Machine learning (ML)-based algorithms serve as the foundation for achieving high diagnostic accuracy and enabling tailored treatment strategies. In thoracic surgery, many new models are being developed to support lung cancer diagnosis, predict lymph node metastasis and assess the risk of postoperative complications[2]. For example, by leveraging clinical data, a machine-learning model can predict the risk of prolonged air leak after a lung resection with an Area Under the Curve (AUC) of 0.84. Such accurate prediction could substantially aid surgeons in proactively managing PAL in patients undergoing video-assisted thoracoscopic surgery (VATS)[3]. As validation study results continue to accumulate, leading medical centers are progressively incorporating these models into their clinical platforms.
Operationally, as the essential hardware platform for implementing AI, surgical robots are experiencing steadily increasing rates of installation and utilization. In the United States, the proportion of lobectomies performed via Robot-Assisted Thoracoscopic Surgery (RATS) increased from 19.2% to 34% between 2015 and 2018[4]. This upward trend continues globally, with robotic surgery gradually transitioning from an alternative approach to a mainstream modality in thoracic surgery[5].

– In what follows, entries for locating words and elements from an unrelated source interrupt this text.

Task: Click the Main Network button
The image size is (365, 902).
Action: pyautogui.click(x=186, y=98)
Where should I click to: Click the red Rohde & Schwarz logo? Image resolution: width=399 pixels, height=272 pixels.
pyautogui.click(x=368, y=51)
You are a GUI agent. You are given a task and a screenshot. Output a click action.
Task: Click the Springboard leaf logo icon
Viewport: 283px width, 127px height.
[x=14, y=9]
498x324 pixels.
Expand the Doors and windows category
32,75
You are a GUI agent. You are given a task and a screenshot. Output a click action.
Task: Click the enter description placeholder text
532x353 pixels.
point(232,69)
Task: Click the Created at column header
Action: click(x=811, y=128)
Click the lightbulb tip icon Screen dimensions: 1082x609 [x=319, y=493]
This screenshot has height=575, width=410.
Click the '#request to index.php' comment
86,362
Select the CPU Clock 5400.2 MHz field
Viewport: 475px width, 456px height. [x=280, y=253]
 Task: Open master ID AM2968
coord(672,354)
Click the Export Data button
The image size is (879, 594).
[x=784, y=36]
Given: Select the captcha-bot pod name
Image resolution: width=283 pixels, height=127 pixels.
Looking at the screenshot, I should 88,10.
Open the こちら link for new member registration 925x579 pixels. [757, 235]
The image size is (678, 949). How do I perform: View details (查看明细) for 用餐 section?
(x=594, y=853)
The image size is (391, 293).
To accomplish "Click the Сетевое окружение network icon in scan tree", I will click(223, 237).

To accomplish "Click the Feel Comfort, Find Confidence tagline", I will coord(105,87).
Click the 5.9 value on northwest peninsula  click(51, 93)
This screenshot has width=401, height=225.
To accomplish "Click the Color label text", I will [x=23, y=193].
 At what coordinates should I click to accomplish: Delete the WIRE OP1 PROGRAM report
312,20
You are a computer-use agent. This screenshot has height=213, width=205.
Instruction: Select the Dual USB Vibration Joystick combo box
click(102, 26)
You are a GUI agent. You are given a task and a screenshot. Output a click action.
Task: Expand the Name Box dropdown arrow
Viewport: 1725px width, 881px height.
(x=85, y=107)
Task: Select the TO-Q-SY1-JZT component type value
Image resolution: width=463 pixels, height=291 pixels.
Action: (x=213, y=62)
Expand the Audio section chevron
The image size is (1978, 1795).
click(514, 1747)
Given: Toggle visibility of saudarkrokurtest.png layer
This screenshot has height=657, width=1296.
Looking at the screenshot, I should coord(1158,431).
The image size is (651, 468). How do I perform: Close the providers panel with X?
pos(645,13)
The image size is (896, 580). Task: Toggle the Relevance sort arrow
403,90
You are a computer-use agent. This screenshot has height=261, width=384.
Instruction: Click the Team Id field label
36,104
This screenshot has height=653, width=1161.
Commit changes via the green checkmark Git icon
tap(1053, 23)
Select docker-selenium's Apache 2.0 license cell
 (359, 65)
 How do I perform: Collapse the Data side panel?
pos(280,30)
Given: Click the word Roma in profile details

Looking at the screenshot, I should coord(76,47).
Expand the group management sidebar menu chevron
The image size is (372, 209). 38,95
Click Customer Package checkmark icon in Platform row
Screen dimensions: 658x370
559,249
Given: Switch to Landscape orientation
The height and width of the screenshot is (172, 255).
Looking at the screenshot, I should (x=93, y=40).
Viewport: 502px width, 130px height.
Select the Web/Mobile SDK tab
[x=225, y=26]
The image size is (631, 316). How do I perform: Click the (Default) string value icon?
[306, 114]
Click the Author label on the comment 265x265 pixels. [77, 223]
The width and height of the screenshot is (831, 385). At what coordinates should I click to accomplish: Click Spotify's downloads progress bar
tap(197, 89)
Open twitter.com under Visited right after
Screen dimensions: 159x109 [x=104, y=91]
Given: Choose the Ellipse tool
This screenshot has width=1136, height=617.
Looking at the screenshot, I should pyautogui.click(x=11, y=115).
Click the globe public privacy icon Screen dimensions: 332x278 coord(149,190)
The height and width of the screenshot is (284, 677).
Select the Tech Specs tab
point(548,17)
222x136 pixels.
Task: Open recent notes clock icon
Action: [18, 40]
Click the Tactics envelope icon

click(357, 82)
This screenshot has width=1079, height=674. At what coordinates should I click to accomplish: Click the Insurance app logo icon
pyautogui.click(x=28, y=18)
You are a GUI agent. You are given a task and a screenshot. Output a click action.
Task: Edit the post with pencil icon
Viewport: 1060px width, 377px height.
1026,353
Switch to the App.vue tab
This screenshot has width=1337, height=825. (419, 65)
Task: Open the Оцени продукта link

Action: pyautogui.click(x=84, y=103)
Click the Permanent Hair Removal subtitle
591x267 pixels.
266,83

FROM MASTER-SLAVE TO PARTNERSHIP: THE EVOLVING TRIPARTITE RELATIONSHIP
The Da Vinci Surgical System, based on a “master-slave” design[6], enhances surgical stability and dexterity. Nevertheless, the quality and efficiency of surgery remain dependent on the surgeon’s expertise and endurance. The incorporation of increasingly advanced AI as a core processor is expected to endow these systems with greater autonomy, enabling a phased transition from teleoperation (L0) and task assistance (L1-L3) to conditional autonomy[7]. The integration of advanced algorithms with hardware platforms has laid a solid foundation for the development of an intelligent surgical model characterized by tripartite collaboration. This model, designed to enhance the surgeon’s strategic decision-making while leveraging AI and robotic systems as capability extensions, constitutes a dataflow-driven closed-loop system that is fundamentally transforming the paradigm of clinical practice in thoracic surgery.
The following sections discuss the specific applications of this model in preoperative planning, intraoperative guidance, and postoperative management, highlighting both current applications and future prospects of this tripartite collaboration [Figure 1].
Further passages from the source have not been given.